4.4 Lab Exercises

Overview

This lab will walk us through the process of annotating a genome for genes using the BRAKER2 pipeline.

We will do three major things in this lab:

  • Install BRAKER

  • Collect all of the available Quercus peptides that exist, and align them to our haplotype references

  • Run the BRAKER2 pipeline using orthologous gene evidence to train AUGUSTUS and build an annotation set

    “Be for real, don’t be a stranger”` - Spice Girls

Task A

First, we need to produce a softmasked genome. Softmasked means we convert any repetitive region of the genome to a lowercase letter. BRAKER2, our gene annotation pipeline, prefers softmasked genomes so it can “ignore” those regions for gene annotation.

Bedtools has a tool that can do this for us. Using the the .gff3 you produced as part of EDTA, e.g. (toomers.hap1.fasta.mod.EDTA.TEanno.gff3), run bedtools maskfasta with the -soft flag to create a softmasked genome fasta file.

Task B

Next we will run the BRAKER2 pipeline to annotate genes in the reference haplotypes you have assembled. In the absence of RNA-seq data, we will need to rely on closely related peptides for gene prediction. Luckily, there are three other Quercus genomes that exist: lobata, robur, and rubra. We can leverage the gene annotations from these three genomes, as well as the seemingly high degree of conservation across the Quercus genus, to train gene predictors and build an annotation set.

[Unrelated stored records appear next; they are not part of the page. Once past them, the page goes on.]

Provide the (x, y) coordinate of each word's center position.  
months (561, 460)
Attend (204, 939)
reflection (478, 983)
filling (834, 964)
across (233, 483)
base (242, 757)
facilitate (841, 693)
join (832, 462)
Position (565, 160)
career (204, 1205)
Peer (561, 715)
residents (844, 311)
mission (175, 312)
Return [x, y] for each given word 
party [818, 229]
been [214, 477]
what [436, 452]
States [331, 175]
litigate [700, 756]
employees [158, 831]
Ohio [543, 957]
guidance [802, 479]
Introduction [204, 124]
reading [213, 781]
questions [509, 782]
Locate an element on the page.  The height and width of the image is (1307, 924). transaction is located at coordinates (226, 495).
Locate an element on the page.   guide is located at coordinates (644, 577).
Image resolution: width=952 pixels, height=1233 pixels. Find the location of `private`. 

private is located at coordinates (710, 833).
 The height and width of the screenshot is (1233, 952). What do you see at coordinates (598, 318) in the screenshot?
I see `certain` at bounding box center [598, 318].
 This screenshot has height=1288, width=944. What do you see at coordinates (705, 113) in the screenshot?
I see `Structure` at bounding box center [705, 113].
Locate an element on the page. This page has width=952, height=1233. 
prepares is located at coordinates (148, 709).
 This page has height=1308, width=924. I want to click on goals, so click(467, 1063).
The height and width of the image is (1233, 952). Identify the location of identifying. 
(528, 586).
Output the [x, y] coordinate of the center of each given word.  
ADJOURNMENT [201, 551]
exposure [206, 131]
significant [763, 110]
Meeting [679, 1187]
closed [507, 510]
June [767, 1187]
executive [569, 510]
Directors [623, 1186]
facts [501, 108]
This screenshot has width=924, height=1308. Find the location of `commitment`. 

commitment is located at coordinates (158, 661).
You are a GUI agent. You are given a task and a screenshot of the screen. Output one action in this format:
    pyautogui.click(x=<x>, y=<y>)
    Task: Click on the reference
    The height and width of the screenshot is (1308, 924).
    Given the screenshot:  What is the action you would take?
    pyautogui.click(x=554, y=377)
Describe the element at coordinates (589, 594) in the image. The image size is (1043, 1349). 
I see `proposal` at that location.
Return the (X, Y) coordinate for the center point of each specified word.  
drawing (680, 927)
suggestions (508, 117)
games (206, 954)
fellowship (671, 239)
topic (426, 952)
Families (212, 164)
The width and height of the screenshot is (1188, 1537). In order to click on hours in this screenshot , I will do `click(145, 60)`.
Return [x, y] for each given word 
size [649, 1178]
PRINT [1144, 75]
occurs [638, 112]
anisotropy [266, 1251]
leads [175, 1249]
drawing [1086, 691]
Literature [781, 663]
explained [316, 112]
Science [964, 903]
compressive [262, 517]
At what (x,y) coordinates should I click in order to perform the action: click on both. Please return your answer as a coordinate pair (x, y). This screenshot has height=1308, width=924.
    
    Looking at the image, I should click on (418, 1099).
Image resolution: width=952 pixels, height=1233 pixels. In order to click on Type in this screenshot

First, read the BRAKER2 github page. We will be using “Pipeline C” that leverages orthologs of any evolutionary distance to train AUGUSTUS.

braker2-main-a

Image Source: BRAKER GitHub Page

You can install BRAKER2 with conda, with the caveat that it is sometimes a few versions behind. That will be fine for us, though.

Create a new conda environment called “braker”, then install BRAKER2 using Conda.

First, collect the protein fasta annotations for Quercus rubra, robur, lobata. Make sure they’re proteins/peptides! Use Phytozome and/or any other means you need to. Concatenate them into a single .fasta file, like this:

cat species1.fasta species2.fasta species3.fasta > quercus_proteins.fasta

Then, run BRAKER2 using the “proteins from any evolutionary distance” pipeline. Make sure you use the softmask flag!